Every writer (aspiring or otherwise) knows that there's a specific 'rules' set that goes with publishing. You use 12 point font. Your query letter should be no more than 250 words. Your synopsis should be short (unless it should be long...). Double-space. No adverbs. No fragments. Correct grammar. Be polite in queries. Contact info in the header. Make sure your query uses your 'voice'. Make sure that your synopsis is in present tense.

Yadda yadda.

But I was chatting with a buddy of mine and she pointed out that she uses SMF (standard manuscript format) and I had no idea what that was. I've been doing it wrong the entire time. Oops!

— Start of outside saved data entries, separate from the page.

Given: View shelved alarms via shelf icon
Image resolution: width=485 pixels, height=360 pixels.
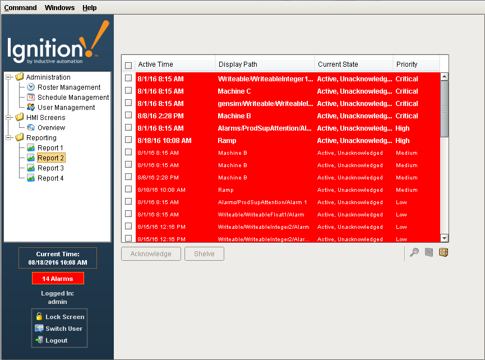Looking at the screenshot, I should click(x=443, y=252).
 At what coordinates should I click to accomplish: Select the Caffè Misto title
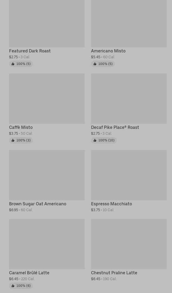click(x=21, y=127)
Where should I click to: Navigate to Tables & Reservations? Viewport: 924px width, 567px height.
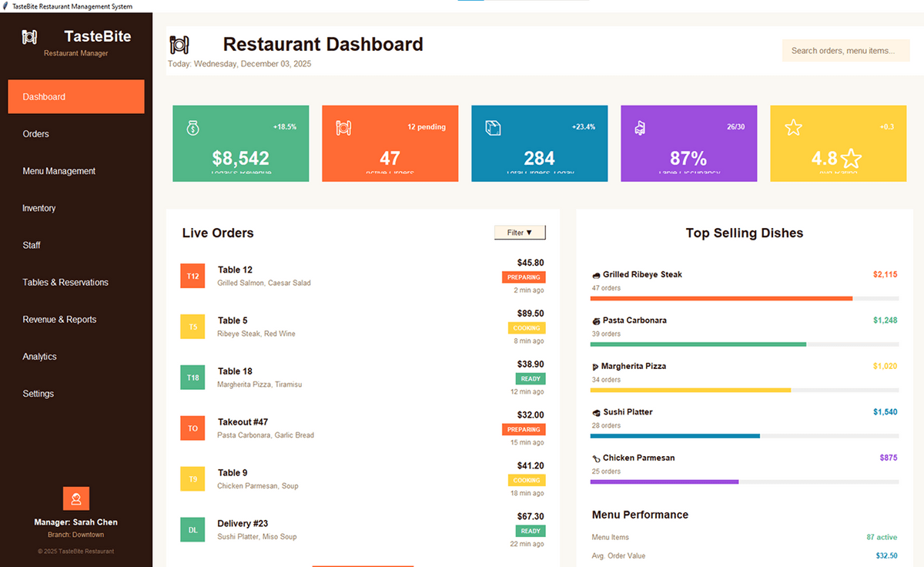pyautogui.click(x=65, y=283)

So yeah, I'm the one that's doing it all wrong. But it didn't hurt me THAT much to bend one of the 'Holy Rules of Publishing' - I still got an agent (a fabulous one!) and a publishing contract.

So now I'm curious to hear from the group. What rule of publishing did you bend (or conveniently forget) with positive results?

- Jill Myles

PS - I'm not saying abandon ALL the rules of course. But I'm curious which ones we stress over needlessly. :)



( 43 comments — Leave a comment )
May. 13th, 2008 05:54 pm (UTC)
I have consistently forgotten to type "the end" after I've finished my manuscripts. In fact, I've never typed it on anything I've submitted.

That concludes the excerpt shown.